[Opening Given entries section]

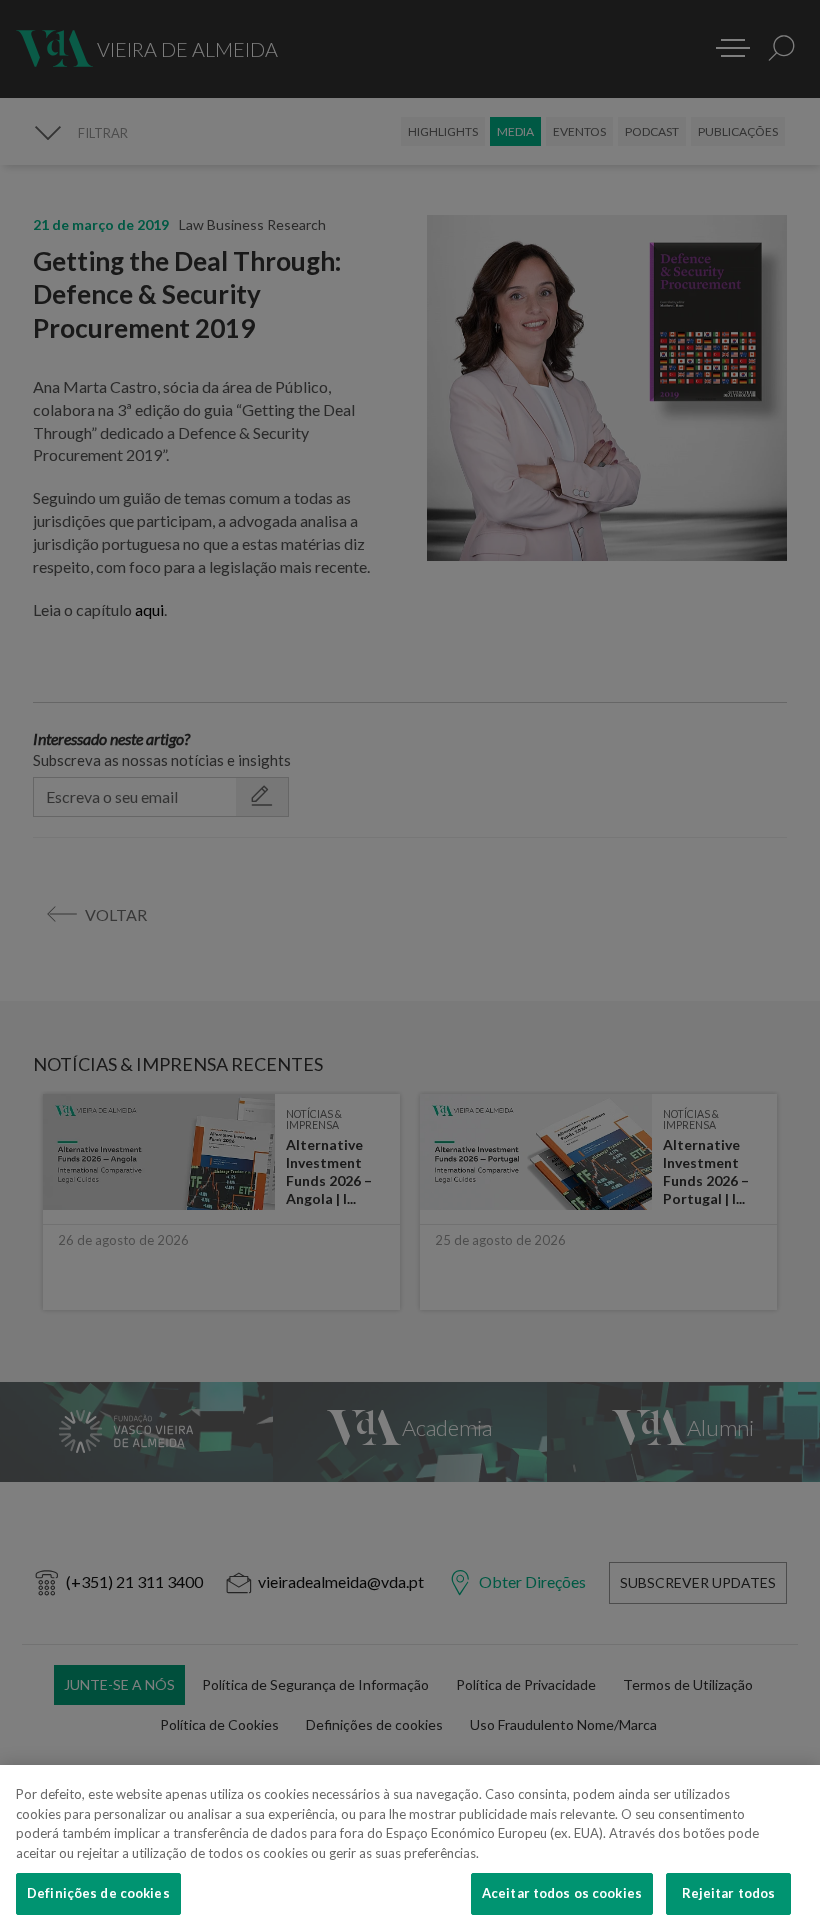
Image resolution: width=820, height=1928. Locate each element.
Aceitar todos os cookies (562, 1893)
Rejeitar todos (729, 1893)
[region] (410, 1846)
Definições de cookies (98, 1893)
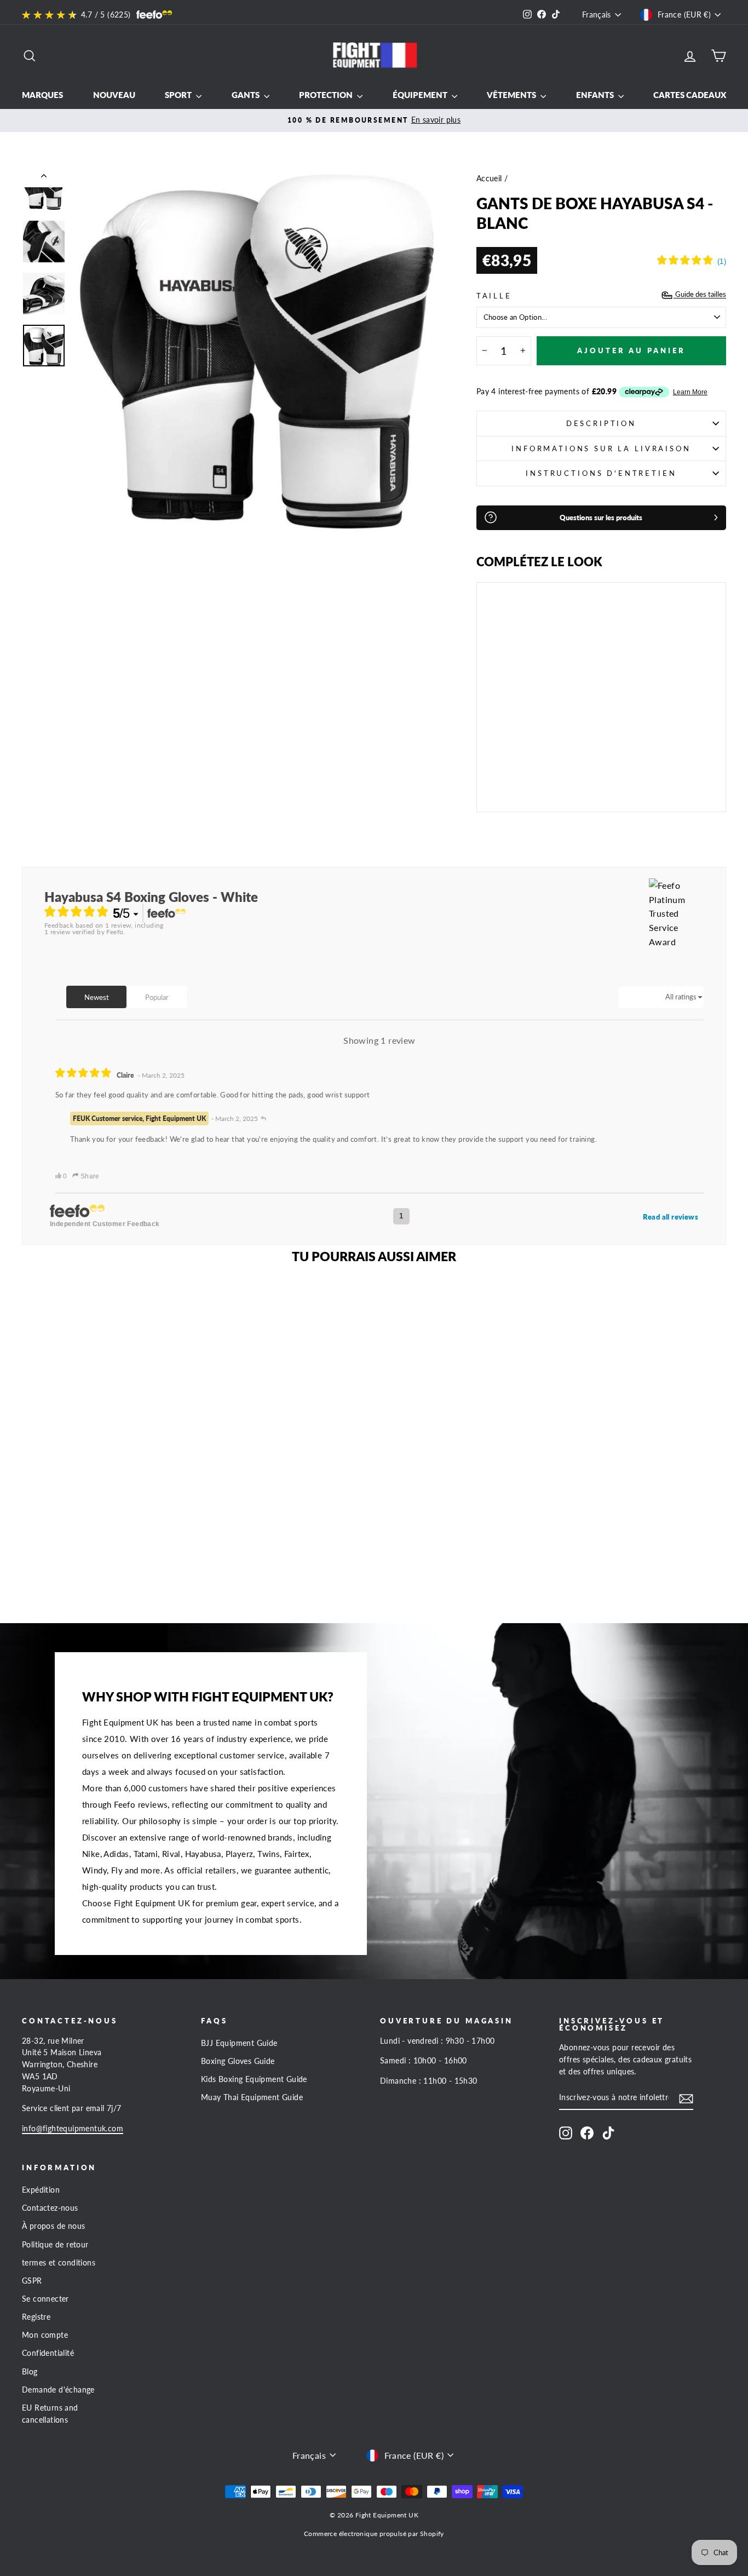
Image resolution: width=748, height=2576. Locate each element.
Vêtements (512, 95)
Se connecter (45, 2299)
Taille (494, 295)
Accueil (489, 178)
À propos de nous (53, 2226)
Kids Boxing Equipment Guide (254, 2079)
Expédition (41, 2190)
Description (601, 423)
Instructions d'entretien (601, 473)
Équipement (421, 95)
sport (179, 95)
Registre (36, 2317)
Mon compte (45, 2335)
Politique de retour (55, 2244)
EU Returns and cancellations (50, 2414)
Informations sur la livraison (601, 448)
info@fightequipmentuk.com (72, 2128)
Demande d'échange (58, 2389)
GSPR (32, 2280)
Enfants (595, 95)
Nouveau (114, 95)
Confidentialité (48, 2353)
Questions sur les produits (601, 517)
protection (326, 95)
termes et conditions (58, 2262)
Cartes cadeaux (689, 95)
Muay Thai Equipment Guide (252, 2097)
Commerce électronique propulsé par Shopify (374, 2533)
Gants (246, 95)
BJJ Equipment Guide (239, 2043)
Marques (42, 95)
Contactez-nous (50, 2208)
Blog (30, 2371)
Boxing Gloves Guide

[Closing Given entries section]
[Opening Given entries section]

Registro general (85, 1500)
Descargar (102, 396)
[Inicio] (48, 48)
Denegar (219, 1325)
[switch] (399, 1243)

[Closing Given entries section]

▶ Try it
Please state how many lines in the listing contain the string "Guide", and give nothing besides that number.

▶ Your solution
4